I’ve found my new favourite Vampire Survivors clone. God Of Weapons may have an absolutely dreadful name, but it’s an consumingly compelling take on the auto-battler format, mixing it with a ridiculously engaging inventory management.

This is an isometric 3D game, in which your chosen class of character wields an ever-growing number of weapons and artefacts as they take on increasingly large crowds of enemies, all within small, one-minute levels. Last a minute and you return to your inventory screen, where experience points convert into additional inventory spaces, allowing you to Tetris in new weapons, armour and trinkets bought from a randomly allocated shop. Then off you go ahead into the next level.

Each game is made up of 20 levels, and surviving to the end is a win. Wins convert to unlocking more content, alongside meeting a vast pool of VS-style “quest” goals, which let you unlock more class types, or variants within each class type. Oh, and you can buy new starting abilities or advantages, or permanently add certain weapons and trinkets to your arsenal, and on and on and on.

What works so well here is the minute-long nature of each level. Instead of half-hour runs like in most post-VS Automatic Horde Battlers, surviving here is a very temporary measure. So it’s always about creating a build for each character that can achieve this, which is obviously very experimental, but fortunately also easily done.

Balancing in the initial difficulty levels does seem a bit odd. You’ll always have more gold than you can spend in the store, even if you do many refreshes (more costly each time), so there’s never a concern about budgeting for this. Space is far more of a premium, each level allowing you to unlock (usually) between two and six new slots, but from a selection of locations the game highlights, rather than just anywhere you want. You can unlock slots that you know will let you put in that six-block-long sword you’ve got your eye on, or just speculative extra gaps that’ll hopefully tesselate with a useful crossbow later on.

“Inventory Tetris” is often used as a pejorative, but for many, it’s a zen-like practice that allows a semblance of control over the universe around them. God Of Weapons definitely understands the latter, and I’ve taken great pleasure in re-jigging until I’ve immaculately slotted everything in place. Even more so when it then proves a far more powerful set-up on the next level.

Each class type has a different set of advantages and disadvantages, making playing as each of them – and their variants – an interesting process. And given each run is only ever twenty minutes plus inventory jiggling, you’re never far away from a different approach.

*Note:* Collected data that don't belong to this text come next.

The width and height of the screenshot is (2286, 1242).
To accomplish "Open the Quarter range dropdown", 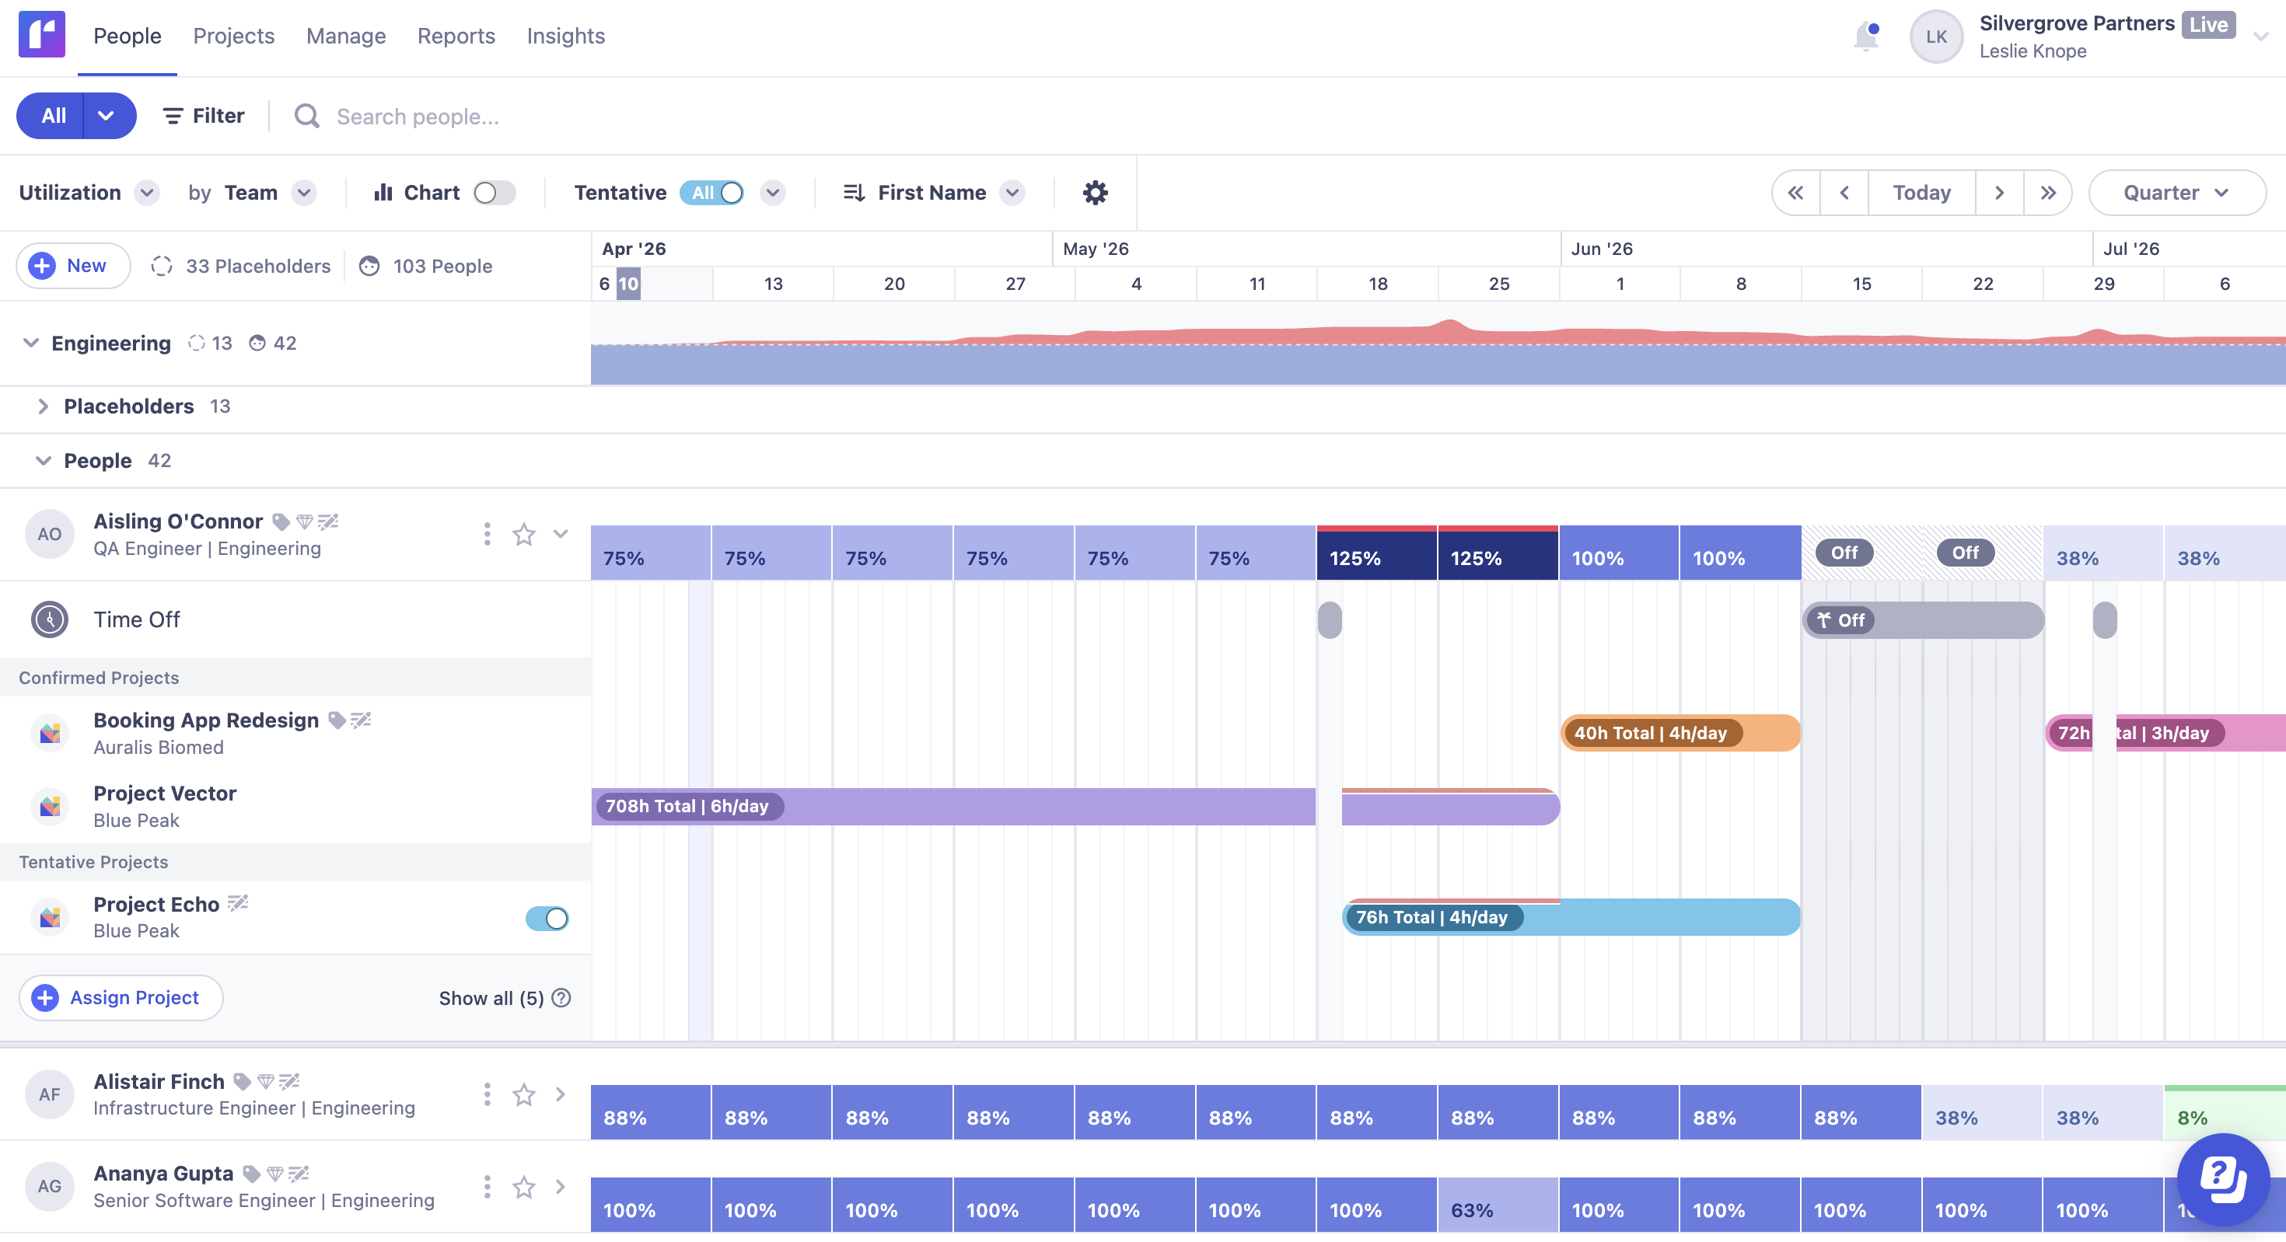I will pyautogui.click(x=2176, y=193).
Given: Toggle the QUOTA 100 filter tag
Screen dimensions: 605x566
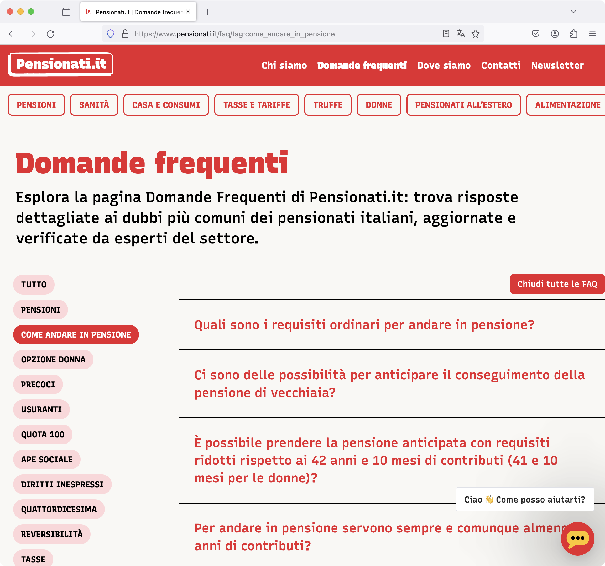Looking at the screenshot, I should (x=43, y=434).
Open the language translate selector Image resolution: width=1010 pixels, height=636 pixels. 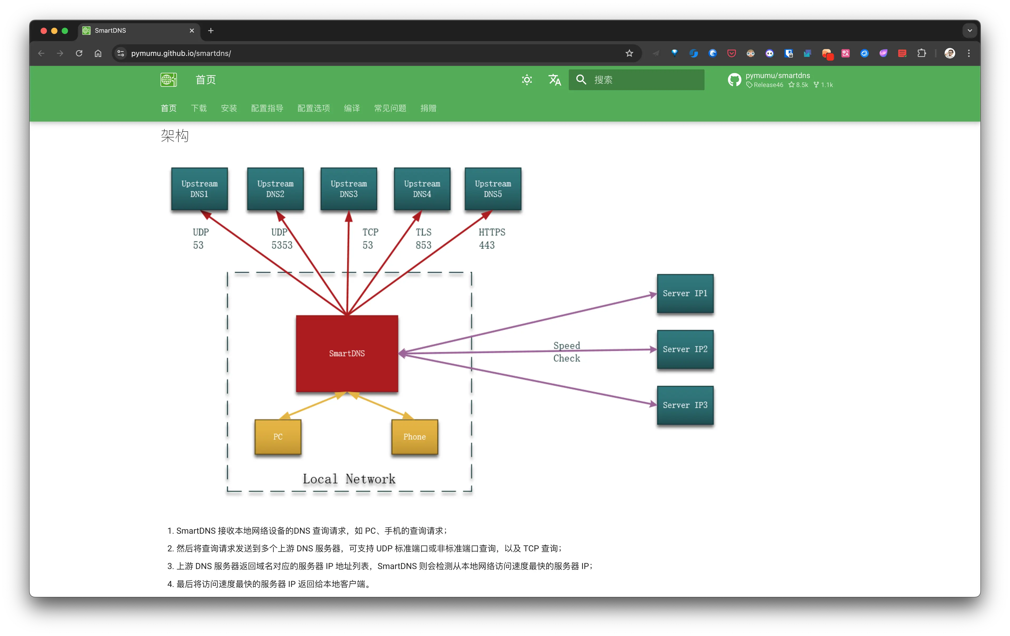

Gosh I wish it weren’t so grey. It’s the most peculiarly grey game, every level washed out of colour, and I cannot fathom why. Things are so gloomy it’s often difficult to make out drops in the middle of all the enemies, and there aren’t smart choices with colour to highlight elite enemies from the crowds. It could desperately do with a splash of life, because the dankness adds absolutely nothing.

The other big issue here is that every single aspect I’ve described to you above is something I had to figure out for myself, the game not explaining anything. But not in an interesting, exploratory way, but rather in a “this feels like Early Access” way. It isn’t, and it could really do with some sort of opening explanatory note, and some tool-tips on the UI. I’m utterly delighted it didn’t waste my time with an opening cutscene and pretence at a story, but it felt like I’d loaded up a game I started six months ago and completely forgot about.

But don’t forget about it! This is tremendous fun, and for a fiver, there’s so much of it. There are 12 different classes, each with three variants, which offers an enormous amount of replayability. Plus, its more bite-sized approach to the format, accompanied by a 3D view and vast array of enemies, makes it different enough from the crowds to stand on its own merits.